Only 33 percent of workers feel “engaged” in their work, according to a recent study by Gallup. Worldwide, these numbers are even worse at just 13 percent of workers saying they are engaged!

I believe that life is largely about learning and growth. They do not teach us this in dental schools. And I have learned more by surrounding myself with intelligent people, by experiencing life, by taking risks, and by struggling and evening failing occasionally. Actually, a lot. And through my learning and challenges, I have not been bored and I have been fully engaged to learn from my mistakes.

Through it all, I’ve observed that the best leaders encourage learning by intentionally and consistently elevating their team so they can stay engaged and grow.

What is Employee Engagement?

Employee engagement is when team members feel passionate about their jobs, are committed to the office, and put additional effort into their work. Engaged team members have the freedom to do what they do best, opportunities to develop their job skills, and are allowed to contribute their opinions as part of their work. Engagement is directly related to positive business outcomes.

How Do Dental Offices Stay at the Top of Their Game?

Working as a temp in over 100 offices in the Atlanta area, I noticed two things the most successful and engaged practices shared in common: a growth and ownership mindset.
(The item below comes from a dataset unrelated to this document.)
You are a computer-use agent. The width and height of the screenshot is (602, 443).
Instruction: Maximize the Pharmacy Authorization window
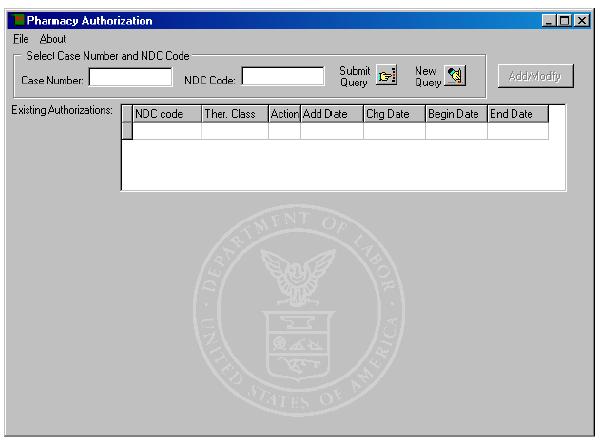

Top employers create a culture of team members who think and act like owners. What I witnessed working in so many different offices as a temp hygienist was that those who offered bonuses, profit-sharing or aligned employee goals with practice’s goals were the ones that thrived. When employees understand that the practice’s financial success is tied to their own, magic happens.

  1. Setting Transparent Goals: One dentist that I worked with set transparent goals for his office, with a clear revenue goal attached. The team had unified goals and everyone played a part to get us there. If someone on the team had another agenda or did not pull their part, the team figured it out. Everyone was on board and was given the support needed to achieve the team goal. The dentist took us to continuing education classes and regularly hosted lunch n’ learns. We were challenged, stimulated, and always growing. He backed up his words with actions, and it was clear to all that he believed in our ability to achieve the goal.
  2. Establishing a Growth Mindset: Another successful office invested in a similar strategy. They made a commitment to spend time on the front-end creating a comprehensive onboarding process. Everyone was happy to help bring a new team member up to speed.
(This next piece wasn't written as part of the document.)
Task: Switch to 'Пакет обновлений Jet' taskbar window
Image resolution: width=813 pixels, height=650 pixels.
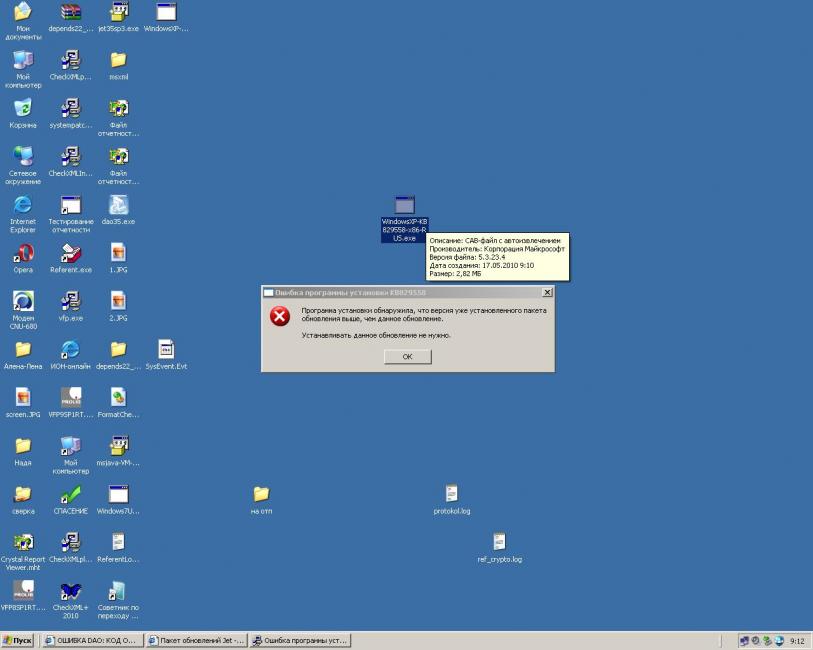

It makes no sense to have your best team members move on to the next dentist because they don’t feel valued, challenged or invested in. Employees experience a state of deep engagement as they learn, grow and gain traction. Maintaining the learning curve is crucial – you can always find new challenges and long-term team goals.

So, how does a company stay at the top of their game and become the kind of boss people love to work for?

  1. Have a common team goal with a revenue pool. Squeeze out entitlement.
  2. Encourage learning and progress toward a new learning curve. Keep them out of the boring part of the curve.

Be a Leader to Love

The best leaders encourage learning and elevate their team. A closed mindset comes from scarcity. I have heard dentists say, “But what if I train them, then they leave?” I prefer to think, “Oh, but what if you train them and they stay?”

Being a leader who invests in employees and their engagement is what attracts and keeps team members. It is crucial in this job climate! When we spend a third of our lives at work, why not create a team and place, where you, and the people who work for you, love to work?